Le fait que Trump ait suspendu de nombreuses taxes pendant 90 jours ne signifie pas, ajoute-t-il, que le danger est passé.
Fuest considère que l’UE doit maintenant faire tout ce qui est en son pouvoir pour empêcher l’avancée du protectionnisme et recommande des discussions avec la Chine, le Mexique, le Japon et le Canada.
« Les Américains détruisent leur réputation de partenaires fiables. C’est très dangereux, car les États-Unis restent la principale puissance économique mondiale », souligne-t-il.
Contrairement à d’autres crises, lorsque les investisseurs cherchaient le dollar et les marchés américains comme un refuge relativement sûr, maintenant les taux d’intérêt augmentent aux États-Unis et le dollar est en baisse.
« Ce qui se passe maintenant est un avertissement pour les Américains et pour l’architecture financière du monde entier. Deux tiers du capital boursier mondial sont sur les marchés américains, le dollar est la monnaie de référence mondiale. Si cela s’effondre, les conséquences seront incalculables », avertit-il.
Fuest croit que la baisse de la demande de titres de dette américains a pu amener Trump à faire une trêve dans la guerre commerciale et que cela montre également que le pouvoir des politiciens n’est pas illimité, mais doit faire face aux limites imposées par les marchés financiers.
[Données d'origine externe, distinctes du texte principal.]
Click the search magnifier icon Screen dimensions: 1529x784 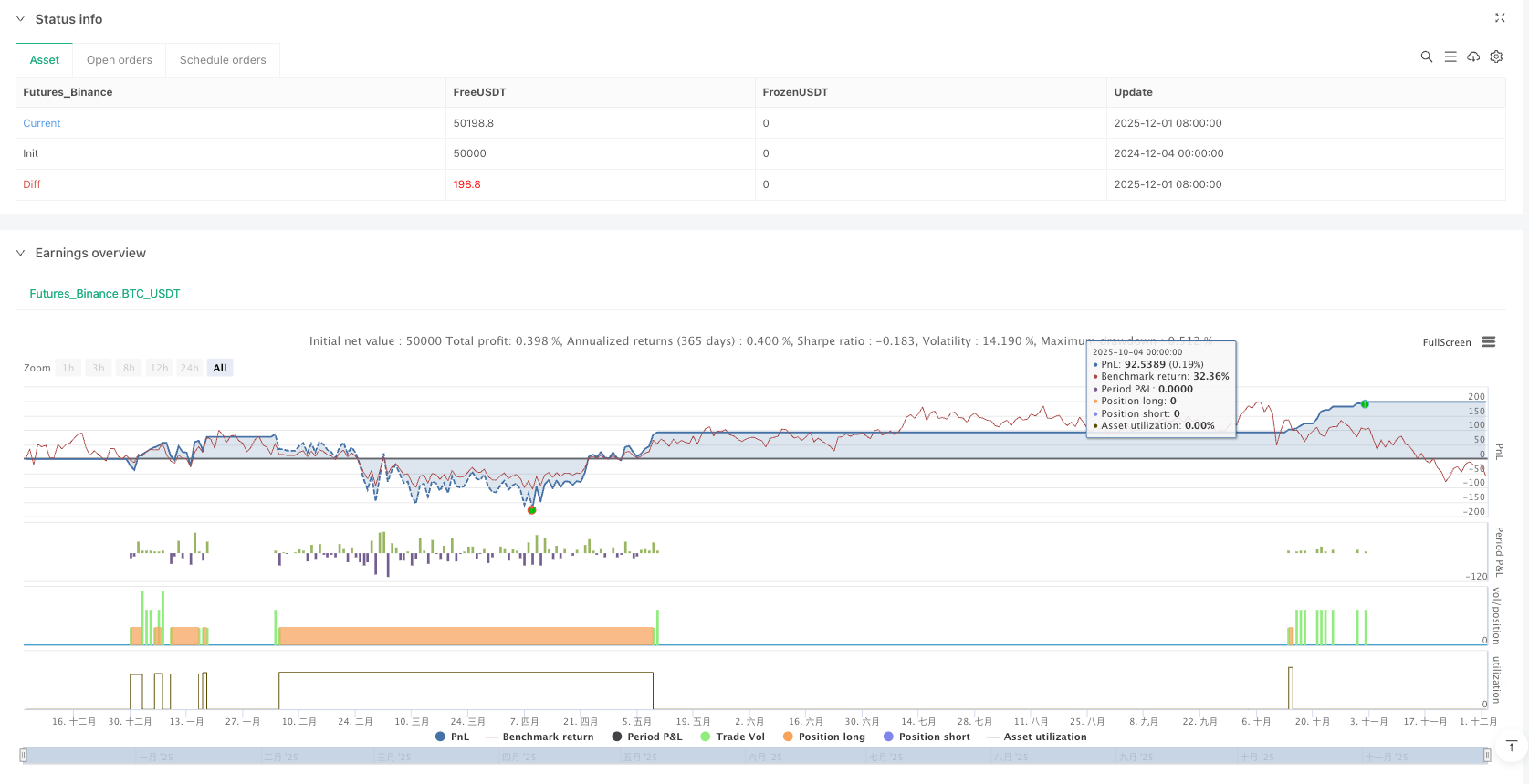[x=1426, y=57]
« Lorsque les gouvernements se comportent de manière erratique et destructrice, cela retire de l’argent et de la confiance. Les marchés financiers sont très rapides. Lorsque la confiance s’effondre, tous les investisseurs savent qu’ils doivent essayer d’être les premiers à sortir. Cela peut déclencher des dynamiques dangereuses aux conséquences imprévisibles », explique-t-il.
Cependant, Fuest croit que, avant qu’un effondrement n’ait lieu, il est possible que la Réserve fédérale des États-Unis (Fed) commence à acheter de la dette souveraine, ce qui entraînerait d’autres problèmes, comme une forte chute du dollar.
En pleine guerre commerciale ouverte entre les États-Unis et la Chine, la situation de l’Europe présente certains avantages, selon Fuest. « En plein conflit, l’Europe peut exercer une certaine pression sur les États-Unis, dans la mesure où elle s’incline davantage vers la Chine », explique-t-il.
D’autre part, dit-il, le marché européen est grand et attrayant et « c’est quelque chose que Trump sait aussi ». Par conséquent, ajoute-t-il, l’Europe a des options et cela peut renforcer l’UE.
Fuest considère correct que l’UE ait retardé les mesures de représailles et avertit que l’Europe – contrairement à la Chine – n’est pas seulement fortement dépendante des États-Unis en matière de défense, mais aussi dans des secteurs importants comme l’économie numérique.
Interrogé sur sa capacité à comprendre, en tant qu’économiste, les raisons qui ont conduit Trump à déclencher la guerre commerciale, Fuest répond négativement.
Toutefois, ajoute-t-il, l’explication ne réside pas dans une idée économique, mais dans la façon dont Trump opte pour « un schéma populiste classique » consistant à blâmer les problèmes internes sur des éléments venant de l’extérieur.
« Les boucs émissaires sont les immigrants, le commerce international, les marchés financiers internationaux. Ensuite, des solutions simplistes sont présentées, ce qui aggrave la situation », explique-t-il.
Fuest souligne qu’il existe aussi une autre théorie selon laquelle Trump souhaite favoriser ceux qui profitent de l’instabilité, mais il ajoute qu’il ne dispose pas de données pour étayer cette hypothèse.